值得注意的是,本研究中有3例患儿同时合并MOG-IgG和抗NMDAR抗体阳性。目前有关同时合并MOGAD与抗NMDAR脑炎的重叠综合征报道较少[16],近年来逐渐受到学者的重视。Hou等[17]研究认为抗NMDAR抗体和MOG抗体可在患有自身免疫性脑炎的儿童中共存,双抗体阳性患者在临床表现上与抗NMDAR脑炎有更多的重叠,在MRI改变上更倾向MOGAD;较高的持续性MOG抗体滴度可能提示复发,而较高的持续性抗NMDAR抗体滴度可能导致神经系统后遗症。Pérez等[18]认为同时合并抗NMDAR脑炎和MOGAD的患者疗效欠佳且复发风险较高,应及时予免疫抑制剂治疗以降低复发风险。

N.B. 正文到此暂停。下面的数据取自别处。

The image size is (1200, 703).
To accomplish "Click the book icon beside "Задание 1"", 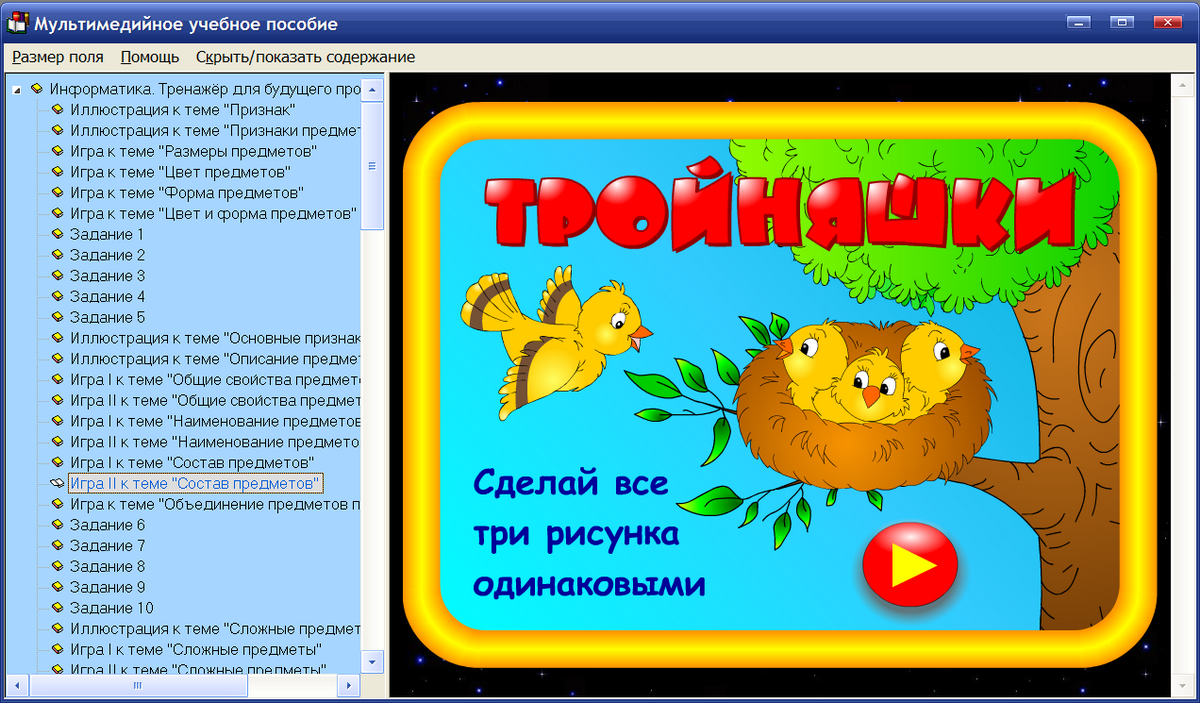I will click(x=57, y=234).
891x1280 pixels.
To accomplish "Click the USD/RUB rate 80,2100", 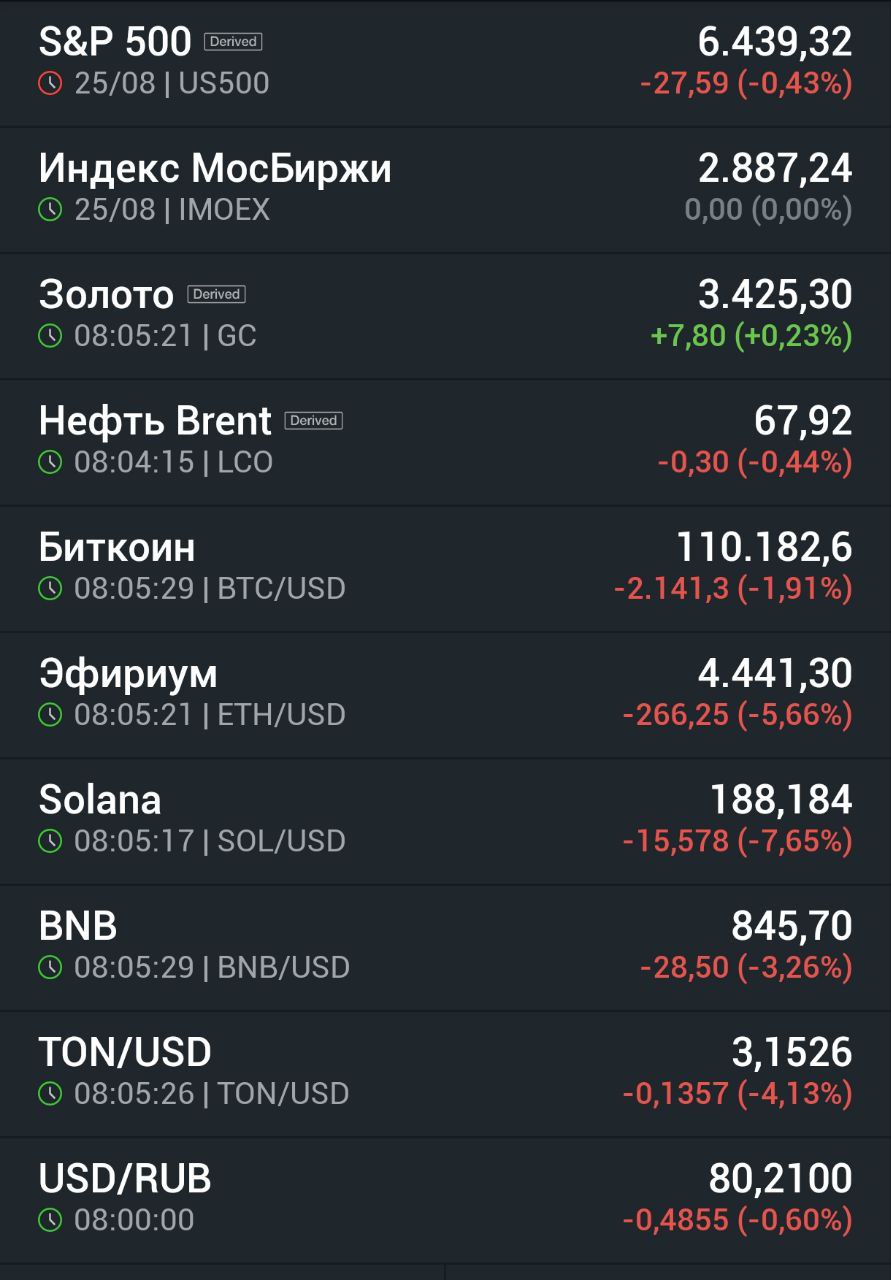I will [x=781, y=1179].
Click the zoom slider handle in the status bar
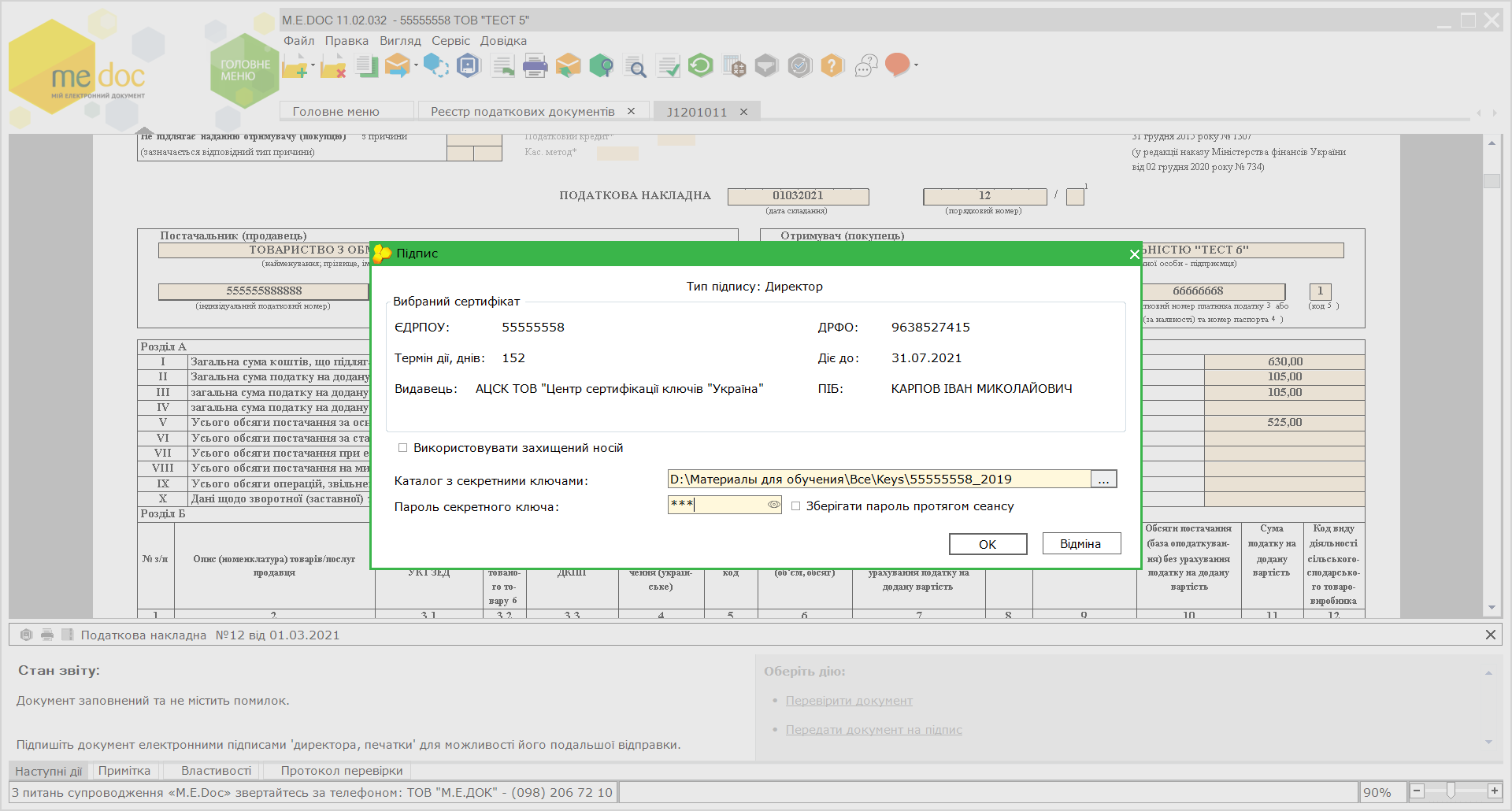This screenshot has height=811, width=1512. (x=1451, y=791)
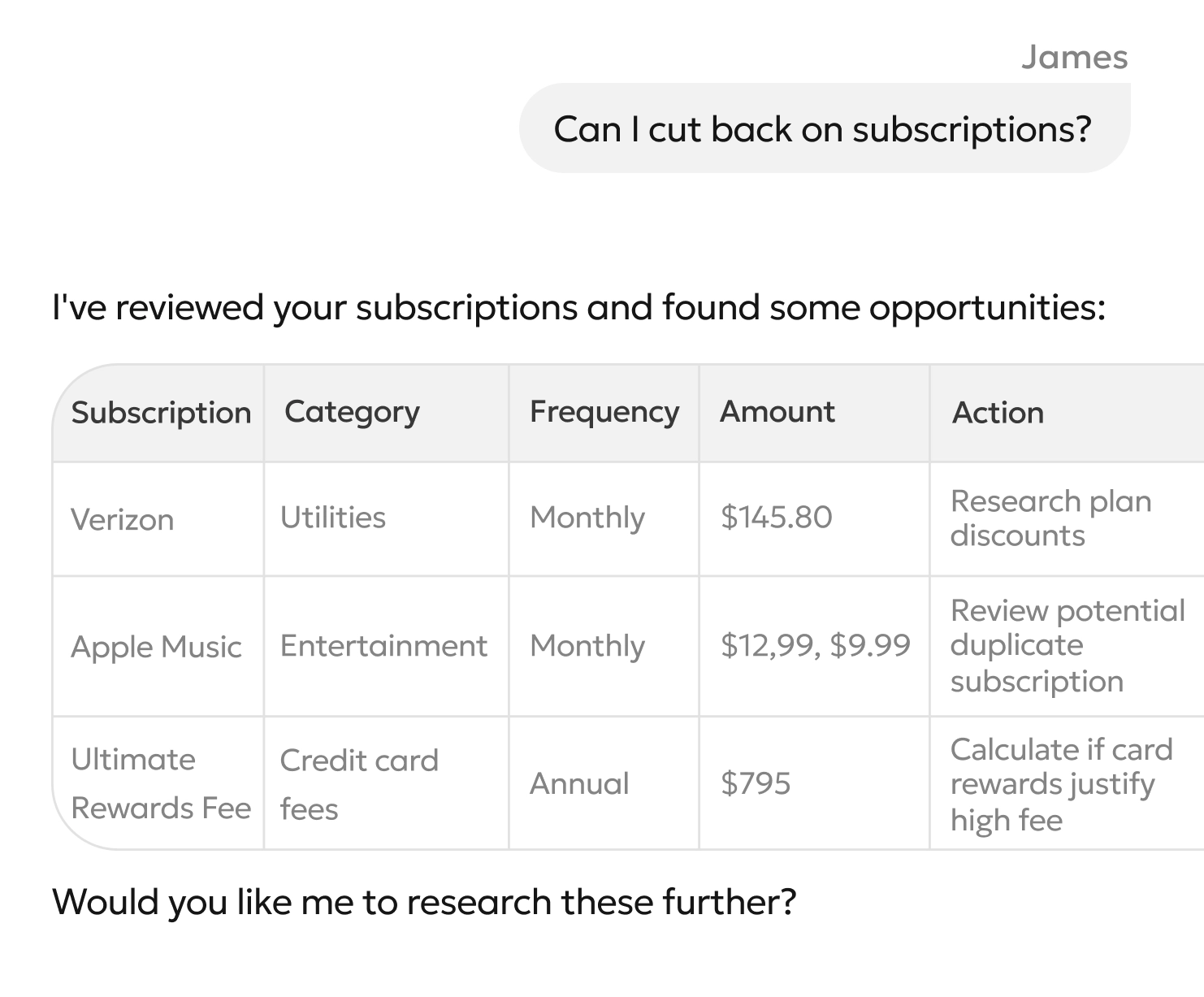Select the Verizon subscription cell
Image resolution: width=1204 pixels, height=997 pixels.
point(123,519)
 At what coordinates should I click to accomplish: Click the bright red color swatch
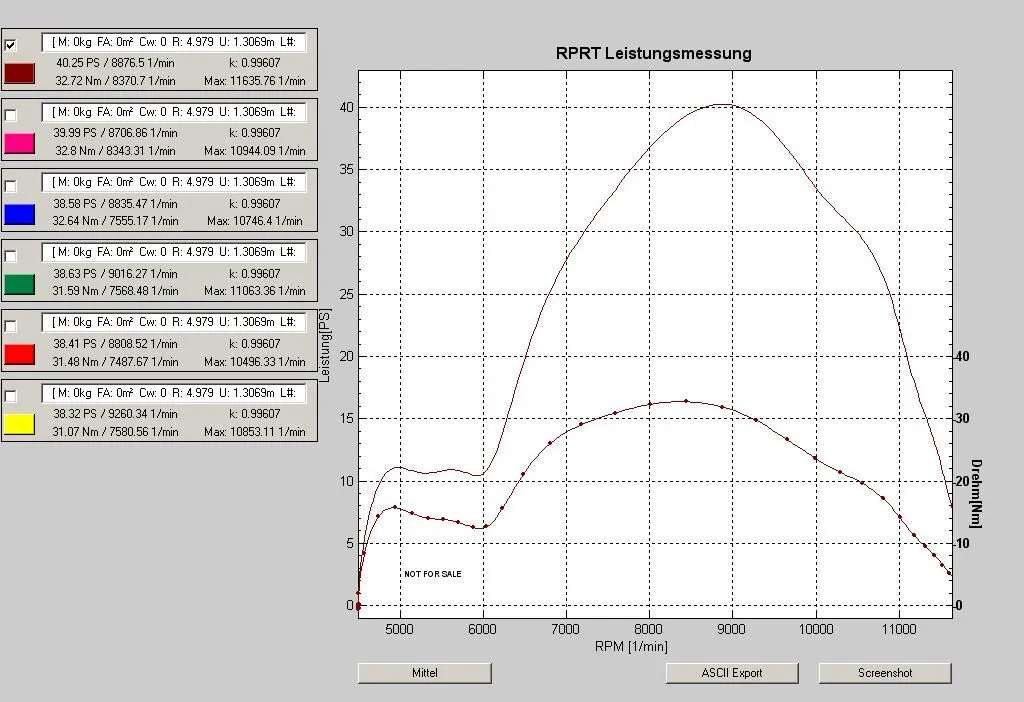click(x=20, y=354)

有学者认为MOGAD与抗NMDAR脑炎重叠出现可能与髓鞘少突胶质细胞膜含有NMDAR有关,免疫细胞错误地攻击MOG和NMDAR,产生抗MOG与抗NMDAR抗体,这些自身免疫抗体可能最终导致疾病的发生[19-20]。
综上所述,MOGAD是一种由MOG抗体介导的新型中枢炎性脱髓鞘疾病,其临床表现复杂多样,影像学检查常缺乏特异性,给诊断带来一定困难。少数患儿可同时合并MOG抗体、抗NMDAR抗体双阳性而呈现重叠综合征。部分患儿采用大剂量糖皮质激素联合丙种球蛋白等一线治疗疗效欠佳,病情反复,呈多相病程,外周血MOG-IgG持续阳性。动态监测MOG抗体水平有助于早期发现可能复发的患儿,及时启动RTX和CTX等二线药物治疗方案,以改善预后。